In recent years, I find I’m less and less willing to tolerate the distortions, misconceptions, lies, and ridiculous behavior regularly put forth by movies/television. I think as one gets older, one realizes that, you know, goddammit, instead of watching these foons behave in a way that only occasionally corresponds with reality, I could instead be (a) learning Sanskrit on Rosetta Stone, (b) naming each sagebrush on my property, (c) whittling, (d) building a birdhouse made of Baby Ruths, or (e) anything.

Let me back up my crabby rant. Here are just a few of the horribly wrong things we learn from movies/TV:

• The Bad Guys, whether they are Roman Centurions, Indians on the Warpath, or Star Wars Storm Troopers, can’t shoot worth a shit. Eternally. Couldn’t hit a barn with a shotgun at 10 feet.

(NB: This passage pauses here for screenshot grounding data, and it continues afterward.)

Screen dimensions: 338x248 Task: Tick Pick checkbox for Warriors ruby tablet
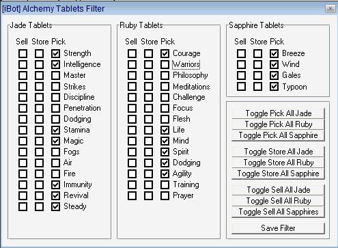point(165,64)
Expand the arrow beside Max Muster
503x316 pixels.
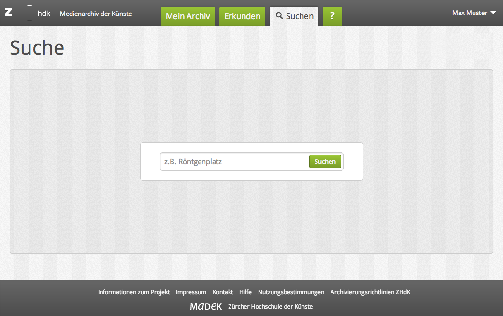tap(493, 13)
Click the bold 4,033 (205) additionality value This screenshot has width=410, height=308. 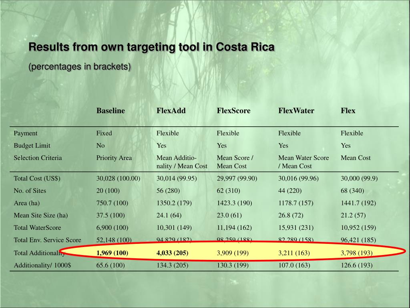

• Annoying fat nerd geek schlubs will, if he annoys his gorgeous shapely ultra babe co-star long enough, win her over. Because the babe’s good-looking hunk of a boyfriend will always turn out to be an asshole.

• People in movies and on TV hang up on people. All the time. Without a second thought. And they don’t just hang up on the guy at the video store or the IRS, but on friends, spouses, lovers, etc. You know, people with whom you generally want to get along. And yet, stars frequently just hang up on em. As if to utter a simple OK, See ya, or Later would slow down the movie to an unbearable crawl.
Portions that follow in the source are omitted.